Qualified Legal Representatives in the Family Court – is it working?

Amelia King (2016)

I can only write about my own experience as a Qualified Legal Representative and the answer to the above is no, not really. The main issue in my experience is that the family court simply cannot secure QLRs for hearings or the required number of QLRs (if the case requires more than one). I have also experienced cases where one party suddenly no longer has legal representation leading up to a contested hearing and the court has not been informed in advance. This has led to some contested hearings being adjourned on the day due to a QLR being required but not having been secured.

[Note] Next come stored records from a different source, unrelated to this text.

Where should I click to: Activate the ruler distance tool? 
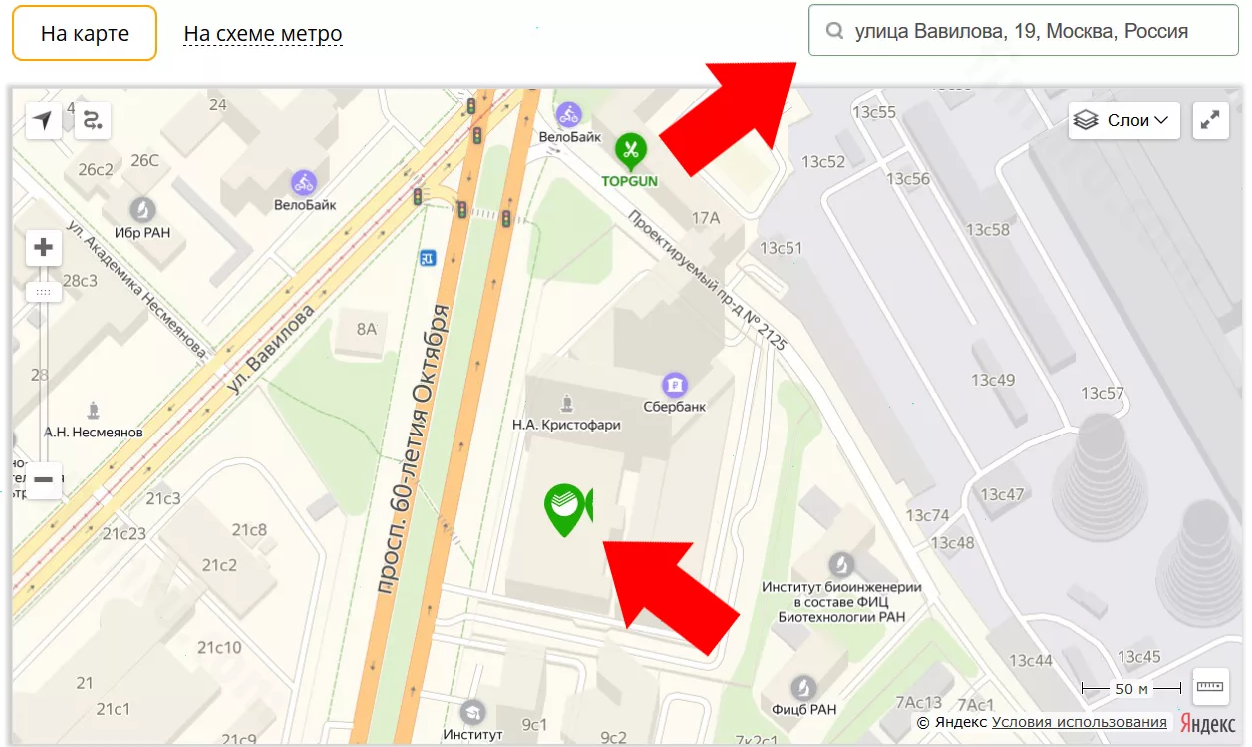tap(1210, 687)
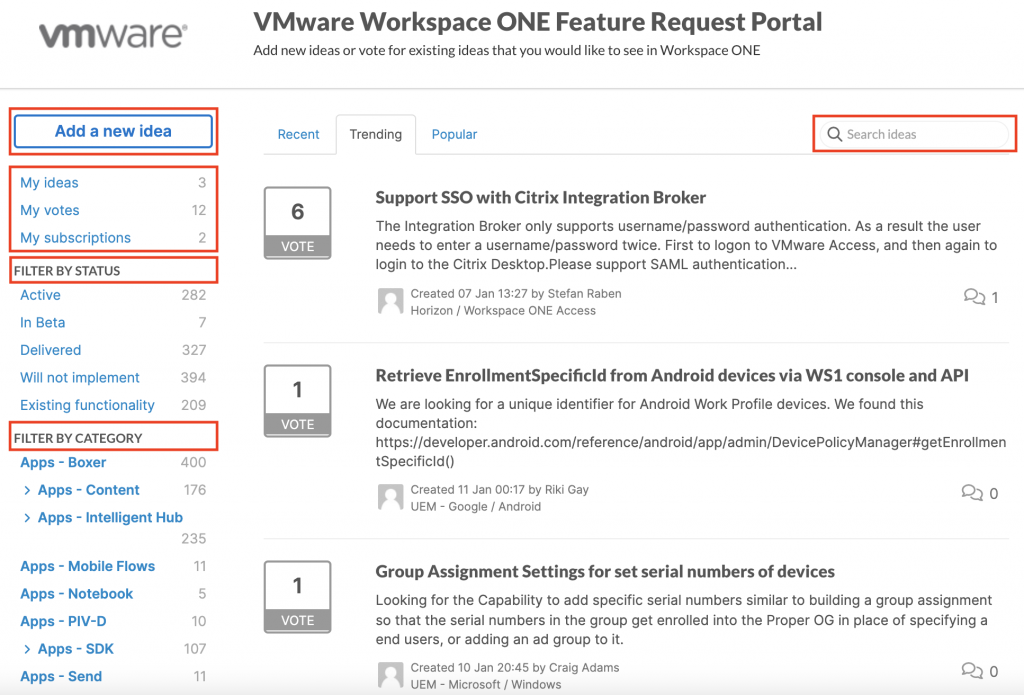Expand the Apps - SDK category

(27, 649)
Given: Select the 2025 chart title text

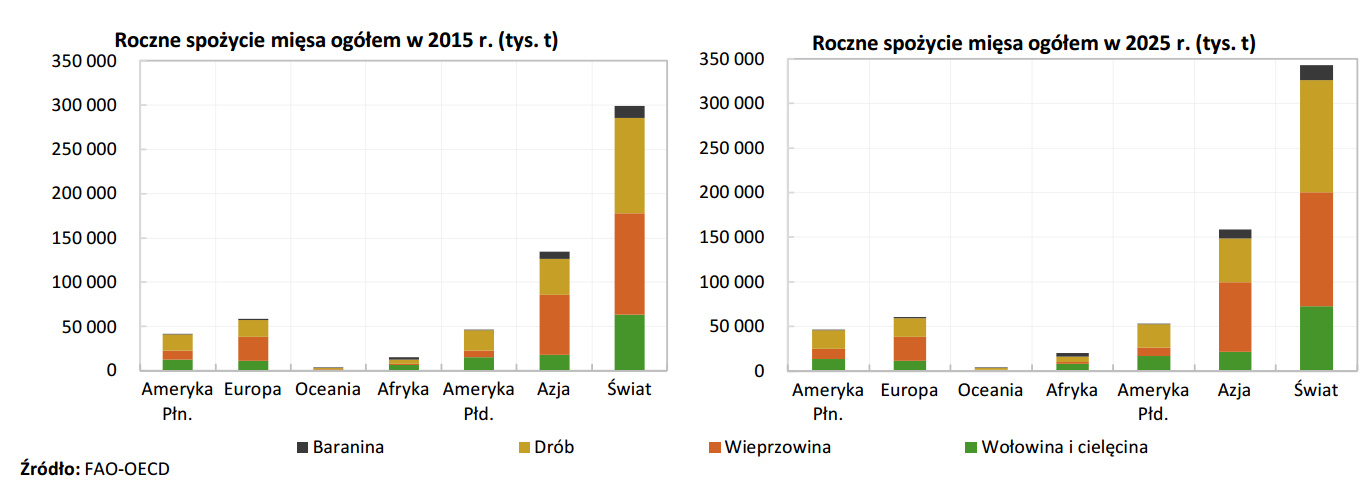Looking at the screenshot, I should 1033,43.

No adjournment is ideal as it causes delay in system where delays are almost inevitable due to the difficulties with court listing. In family cases we are all mindful of the ‘delay principle’: In any proceedings in which any question with respect to the upbringing of a child arises, the court shall have regard to the general principle that any delay in determining the question is likely to prejudice the welfare of the child.  In my experience, as counsel instructed to represent a parent in Children Act 1989 proceedings, I have had a fact finding hearing adjourned now at least twice due to the court not having been able to secure the attendance of a QLR for one parent in the case. There are financial implications of these adjournments where one party has secured their own legal representation on a privately paying basis. There is of course also an emotional impact of these adjournments given the very nature of these types of matters involving allegations of domestic abuse and, more often than not, no contact taking place between a parent and child due to the allegations not yet being determined.

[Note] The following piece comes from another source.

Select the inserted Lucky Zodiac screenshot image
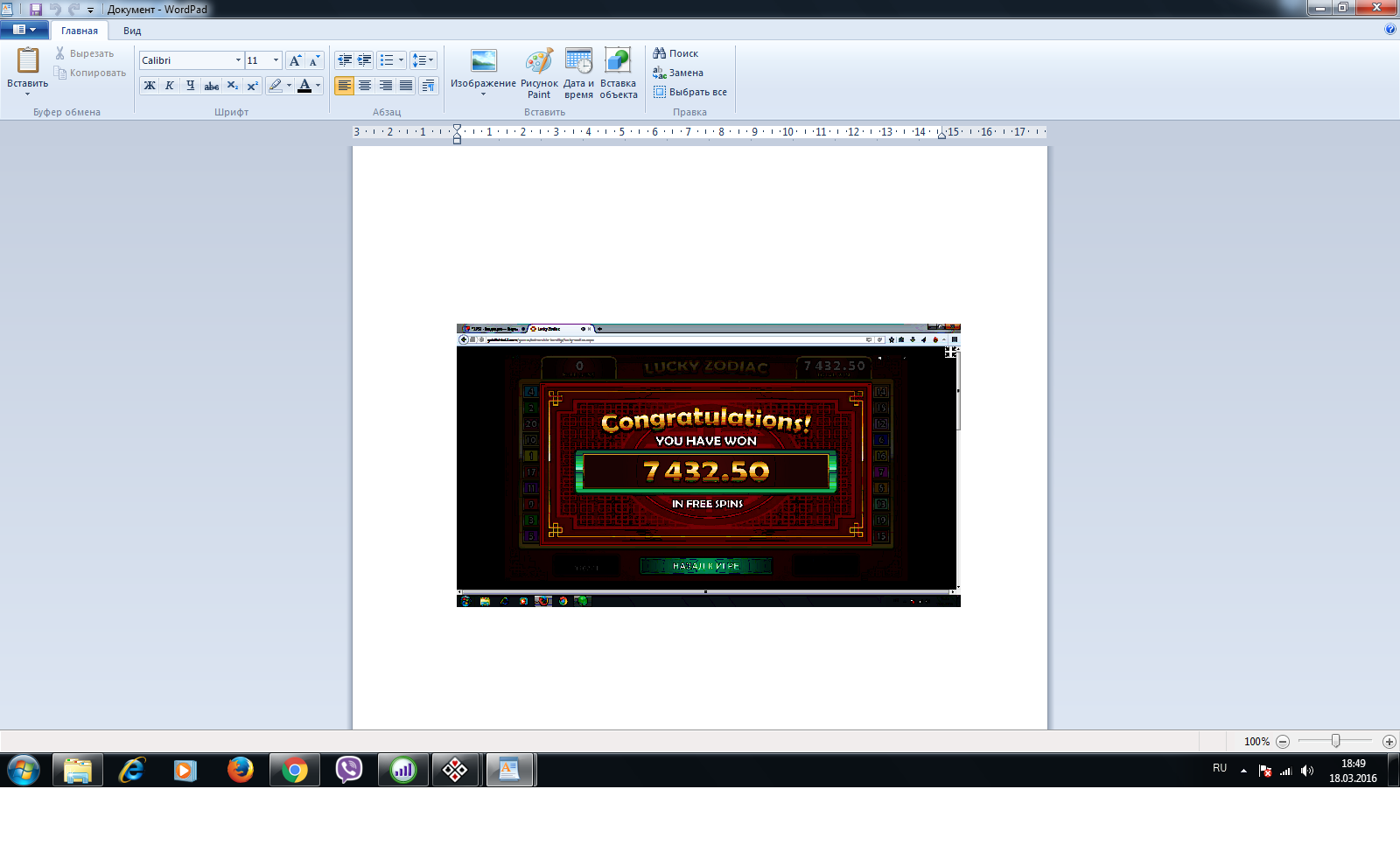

How can the issues be resolved? Unfortunately, the QLR scheme is voluntary therefore in my view unless more legal representatives sign up to become QLRs, the issues are likely to remain. One way to avoid adjournments on the day of a listed hearing where one party has the benefit of legal representation, could be that enquiries are made with the court at least 7 days in advance of a hearing as to whether or not a QLR has been secured for the other party. If a QLR has not been secured, consideration could be given at that time as to an adjournment. However, this still does not resolve the issue of securing a QLR at a later date.

Where a QLR cannot be secured, can the court just revert back to directing an unrepresented party to prepare a list of questions for the court to put to witness(es) on their behalf at a contested hearing? Before appointing a QLR, the court must first consider whether there is a “satisfactory alternative” means for the witness to be cross-examined, or of otherwise obtaining the evidence that the witness might have given under cross-examination. Paragraph 5.3 of Practice Direction 3AB states ‘A satisfactory alternative means to cross-examination in person does not include the court itself conducting the cross-examination on behalf of a party.’ It would appear that the answer to the question is no, the court cannot simply revert back to directing an unrepresented party to prepare a list of questions to be asked of witnesses by the court. However, under paragraph 6.2 of Practice Direction 3AB, before directing the appointment of a QLR, “the court must consider whether it is necessary in the interests of justice for the witness to be cross-examined by a court-appointed qualified legal representative to represent the party’s interests”. Arguably, due to issues in securing QLRs, the court may reach the conclusion it is not in the interests of justice for a QLR to be appointed for this reason, especially in cases where hearings may have already been adjourned once for the same issue. The court may then go on to consider 5.3 PD3AB and the overriding objective. Could the answer and way forwards be for the court to appoint a QLR but also to direct the unrepresented party to prepare a list of questions in any event should a QLR not be secured? This remains to be seen but on my reading of 5.3PD3AB, it is unlikely.

How easy is it to become a QLR? It is easy for me to say that the issues will not be resolved until we have more lawyers signing up to become QLRs but, in my experience, it is not that ‘easy’ to become a QLR. To be considered eligible, QLRs “must have a current practising certificate and have undertaken advocacy and vulnerable witness training (or have made a commitment to attend such training within six months of having registered on the court list of QLRs that is provided or approved by their professional body. They must also have the necessary skills and experience in cross-examining vulnerable witnesses in contested hearings.” Additionally, QLRs “with additional specialist domestic abuse training on matters such as coercive and controlling behaviour, economic abuse, psychological abuse and post-separation abuse are also eligible to undertake this work.” When I registered to become a QLR, the difficulty I experienced was finding a vulnerable witness training course with availability – the closest course to my location was due to take place some 5 months after I had registered to become a QLR however, this was oversubscribed and so no space could be offered to me. Fortunately, I was able to secure attendance on an MOJ accepted course in the new year allowing me to officially join the court list as QLR.

What does the future hold for the QLR scheme? This remains to be seen.